このままだと俺は、雨が止むまで待つ、ずぶ濡れで帰る、コンビニで傘を買う、のどれかを選択しなければならない。それぞれに、どれぐらい待つかわからない、風邪を引くかもしれない、無駄な出費、という地味に嫌なデメリットが待ち受けている。
憂鬱になる。薄暗い空と雨音と匂いが余計にそう感じさせた。
とはいえそろそろ覚悟を決めなければ、と思った時だった。
「あれ~、もしかして……」
よく知った声。その音を辿る。そこには俺の想像した通りの少女がいた。菫色の傘を差していた。
「彼方さん」
「やっぱり。こんなところで会えるなんて偶然だねぇ」
制服姿の彼方さんはしみじみとした口調でそう言った。本当にそうだ。同好会もあるし、会う約束なんてしてなかったから今日こんな遭遇をするとは思わなかった。
「彼方さんは学校の帰りですか?」
「そ~。あなたは?」
「コンビニに買い物に来たんですけど、傘を持ってくるのを忘れて」
「突然振り出したもんね~」
「おかげで家に帰れない」
彼方さんも俺も空を見上げた。その空を見て、また溜息をつきたくなった。
「雨、止みそうにないね~」
「……ですね」
止む気配どころか、空は暗く濁った灰色に染まっていっていた。これから日は沈んでいくが、この空の色はそんな理由ではなさそうだった。この天気はさらに悪くなりそうだ。
本当にどうしたものか。
「あ、そうだ~」
嬉しそうに彼方さんが声を上げる。
「よかったら、あなたも彼方ちゃんの傘に入っちゃおうよ~」
名案でしょう、とでも言いたげなドヤ顔を彼方さんは見せる。確かにナイスアイディアだ。
「そうしたらあなたも家に帰れるよ~」
「それだと彼方さんが遠回りになっちゃうでしょ」
「それは……そうだけどー」
彼方さんは少し考え込んで、すぐまたなにか閃いたかのような表情になる。
「じゃあじゃあ~、彼方ちゃんのうちで雨宿りしちゃう?」
彼方さんが言い出したのは魅力的な提案。思わず頷きたくなるが理性がそれを留めた。
「……いきなり行くと迷惑にならない?」
「そんなことないよ。むしろ大歓迎~」
満面の笑みでウェルカムオーラを出す彼方さん。
「ほれほれ、彼方ちゃんと相合傘しようよ~」
傘の持っていない手で招き猫みたいに手招いて俺を誘う。
断る理由はない。なにより俺が彼方さんの誘うに乗りたいと思っている。
「じゃあ、お願いします」
「どうぞ~、おいでおいで」
彼方さんは傘を少し上に持ち上げて、俺が入るスペースを作ってくれた。失礼しますと言って、その中に入る。
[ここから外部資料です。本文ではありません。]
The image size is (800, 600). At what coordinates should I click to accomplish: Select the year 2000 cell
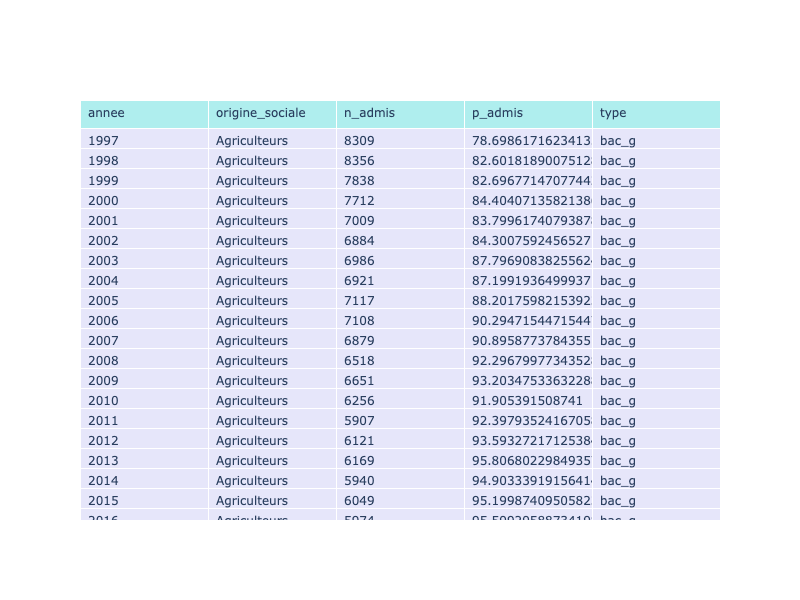tap(103, 201)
身長差のせいだろう。彼方さんは腕を伸ばして傘を差している。持ちにくそうだった。
「傘、俺が持つよ」
「ありがと~」
傘を受け取る。彼方さんが濡れないように気持ち彼女よりに傘を持つ。
「じゃあ~、出発しんこー」
こんな天気だというの、楽しそうに歩き始めた。俺も遅れないように、彼方さんが濡れてしまわないように着いていく。目的地は彼方さんの家。
道のでこぼこにできた水溜りを足を踏みいれるたび、水滴が軽やかに跳ねて飛び散る。キラキラと光る。
「そういえば、コンビニでなに買ったの~?」
「これ」
俺はズボンのポケットに仕舞い込んでいたものを取り出して、彼方さんに見せた。ただのシャープペンの芯だ。見せてまた仕舞った。
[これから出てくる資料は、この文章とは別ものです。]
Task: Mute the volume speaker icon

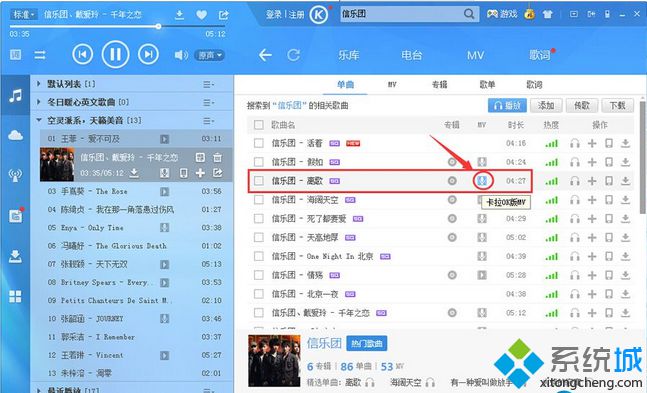Action: (181, 55)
「宿題やってるときに芯のストックがなくなりそうなのに気付いてさ」
なんなら最後の芯を使ってしまっていた。宿題自体はすでに終わったから急いでほしかったわけじゃないが、予備がないのは心許なかった。
「おー、ちゃんと宿題しててえらいねぇ。よしよししてあげよう~」
小さい子相手にやるように彼方さんは頭を撫でてきた。恥ずかしい。彼方さんと俺との身長差が余計にそう感じさせる。が振り払うわけにいかないし、そもそも振り払えない。
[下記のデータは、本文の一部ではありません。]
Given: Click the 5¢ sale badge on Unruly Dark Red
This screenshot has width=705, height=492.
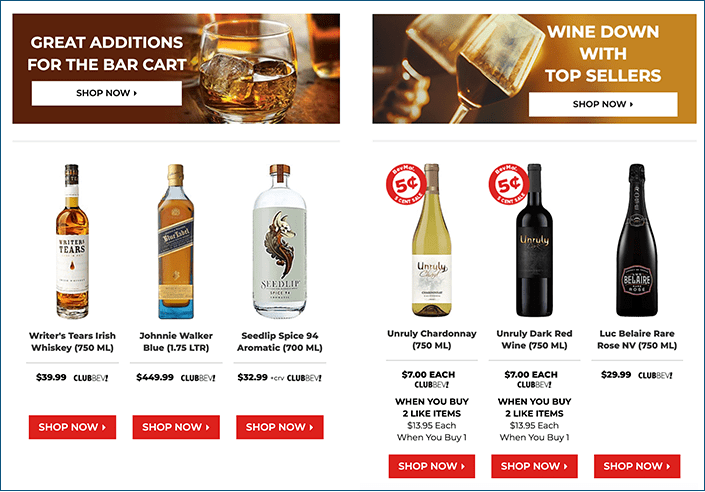Looking at the screenshot, I should tap(509, 184).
時間にして数秒。悶えてしまう時間が終わってしまった。彼方さんが手を俺の頭から離した。
「彼方さんは同好会?」
恥ずかしさを誤魔化すように、俺は彼方さんに尋ねる。
「そうだよ~。今日も練習大変だったぜぇ……楽しいんだけどね~」
彼方さんは疲れを滲ませながらも充実感に満ちた表情をしていた。疲れは心配だが、その満足げな表情に俺はほっとする。
「……彼方ちゃん頑張ったからご褒美が欲しいなぁ」
唐突にそんなことを言い出し始めた。ご褒美とはなんぞや、と思っていると彼方さんが再び口を開く。
「撫で撫でプリーズ」
顎を引いて頭を下げて、彼方さんは差し出すように頭を俺のほうに向けた。俺に撫でられるのを待っている。まだやるとも言っていないのに。やるけど。俺も彼方さんも足を止めた。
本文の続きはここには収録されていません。